--- Record set ---

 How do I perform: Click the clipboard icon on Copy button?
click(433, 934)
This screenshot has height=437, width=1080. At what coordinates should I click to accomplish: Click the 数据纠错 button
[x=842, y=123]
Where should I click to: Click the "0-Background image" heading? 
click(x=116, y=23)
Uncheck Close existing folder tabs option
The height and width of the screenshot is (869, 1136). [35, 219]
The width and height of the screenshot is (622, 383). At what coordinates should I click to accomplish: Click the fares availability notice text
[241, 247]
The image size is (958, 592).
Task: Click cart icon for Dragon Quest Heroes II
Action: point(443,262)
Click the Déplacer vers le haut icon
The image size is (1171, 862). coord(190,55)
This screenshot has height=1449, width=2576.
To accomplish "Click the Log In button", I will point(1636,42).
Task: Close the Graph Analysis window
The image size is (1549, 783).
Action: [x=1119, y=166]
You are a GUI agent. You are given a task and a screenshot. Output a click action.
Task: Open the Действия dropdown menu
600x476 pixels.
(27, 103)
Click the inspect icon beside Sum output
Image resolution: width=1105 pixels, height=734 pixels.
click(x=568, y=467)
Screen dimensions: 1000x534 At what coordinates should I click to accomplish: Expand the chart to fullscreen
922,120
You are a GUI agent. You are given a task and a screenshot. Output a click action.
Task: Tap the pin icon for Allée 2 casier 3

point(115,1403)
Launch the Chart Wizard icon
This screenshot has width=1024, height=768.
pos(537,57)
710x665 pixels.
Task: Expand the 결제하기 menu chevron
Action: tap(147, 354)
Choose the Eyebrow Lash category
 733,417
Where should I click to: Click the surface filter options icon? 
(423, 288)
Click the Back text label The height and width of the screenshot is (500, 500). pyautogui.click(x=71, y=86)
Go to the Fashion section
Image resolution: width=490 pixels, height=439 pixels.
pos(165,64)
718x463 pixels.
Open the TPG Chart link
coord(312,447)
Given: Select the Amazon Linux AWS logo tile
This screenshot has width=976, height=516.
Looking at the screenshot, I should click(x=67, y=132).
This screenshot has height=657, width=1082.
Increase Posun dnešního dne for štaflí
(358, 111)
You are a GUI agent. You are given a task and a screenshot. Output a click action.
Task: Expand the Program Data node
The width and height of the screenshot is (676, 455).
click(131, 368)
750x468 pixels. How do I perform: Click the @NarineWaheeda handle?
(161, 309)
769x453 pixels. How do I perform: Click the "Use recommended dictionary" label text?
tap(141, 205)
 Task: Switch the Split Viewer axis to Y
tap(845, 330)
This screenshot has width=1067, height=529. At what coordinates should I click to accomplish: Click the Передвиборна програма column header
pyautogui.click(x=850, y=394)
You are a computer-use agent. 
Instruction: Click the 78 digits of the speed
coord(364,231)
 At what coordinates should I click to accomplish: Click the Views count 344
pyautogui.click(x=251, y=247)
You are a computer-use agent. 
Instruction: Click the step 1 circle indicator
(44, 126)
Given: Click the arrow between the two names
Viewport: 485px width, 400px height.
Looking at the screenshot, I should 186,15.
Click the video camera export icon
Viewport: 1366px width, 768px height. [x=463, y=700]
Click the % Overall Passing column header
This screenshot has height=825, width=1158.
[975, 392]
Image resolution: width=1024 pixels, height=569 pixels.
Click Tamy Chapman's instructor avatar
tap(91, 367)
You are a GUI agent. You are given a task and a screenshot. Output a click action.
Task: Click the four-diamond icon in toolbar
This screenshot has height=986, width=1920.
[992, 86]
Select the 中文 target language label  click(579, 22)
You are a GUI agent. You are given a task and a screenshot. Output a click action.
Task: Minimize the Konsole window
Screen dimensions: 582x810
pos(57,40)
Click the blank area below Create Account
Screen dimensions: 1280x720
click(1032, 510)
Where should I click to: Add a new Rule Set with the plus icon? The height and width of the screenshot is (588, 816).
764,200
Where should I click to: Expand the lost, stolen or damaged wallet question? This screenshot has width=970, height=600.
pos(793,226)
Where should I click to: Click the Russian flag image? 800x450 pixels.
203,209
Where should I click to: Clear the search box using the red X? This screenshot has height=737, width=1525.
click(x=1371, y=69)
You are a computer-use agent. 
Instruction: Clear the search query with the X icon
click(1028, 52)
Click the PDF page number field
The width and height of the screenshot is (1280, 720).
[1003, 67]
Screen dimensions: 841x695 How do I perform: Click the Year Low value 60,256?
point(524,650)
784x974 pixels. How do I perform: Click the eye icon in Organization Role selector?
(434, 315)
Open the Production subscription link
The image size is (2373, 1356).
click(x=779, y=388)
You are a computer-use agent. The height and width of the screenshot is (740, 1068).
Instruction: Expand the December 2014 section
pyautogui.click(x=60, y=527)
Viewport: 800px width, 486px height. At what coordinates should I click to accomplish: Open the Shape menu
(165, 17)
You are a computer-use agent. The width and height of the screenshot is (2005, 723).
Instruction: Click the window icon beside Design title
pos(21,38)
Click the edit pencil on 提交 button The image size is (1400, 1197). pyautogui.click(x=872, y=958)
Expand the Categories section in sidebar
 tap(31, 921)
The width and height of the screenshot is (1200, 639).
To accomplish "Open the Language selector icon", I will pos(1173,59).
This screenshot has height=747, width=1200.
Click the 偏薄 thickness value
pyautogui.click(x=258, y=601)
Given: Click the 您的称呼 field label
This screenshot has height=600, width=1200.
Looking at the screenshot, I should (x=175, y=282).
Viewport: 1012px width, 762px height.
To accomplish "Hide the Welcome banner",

---

Requirement: Transcribe, word for word, every line from the one containing "This screenshot has height=600, width=1200." through the final line of the entries, and nothing else.

Reply to the task:
This screenshot has height=600, width=1200.
Looking at the screenshot, I should (x=175, y=282).
Viewport: 1012px width, 762px height.
To accomplish "Hide the Welcome banner",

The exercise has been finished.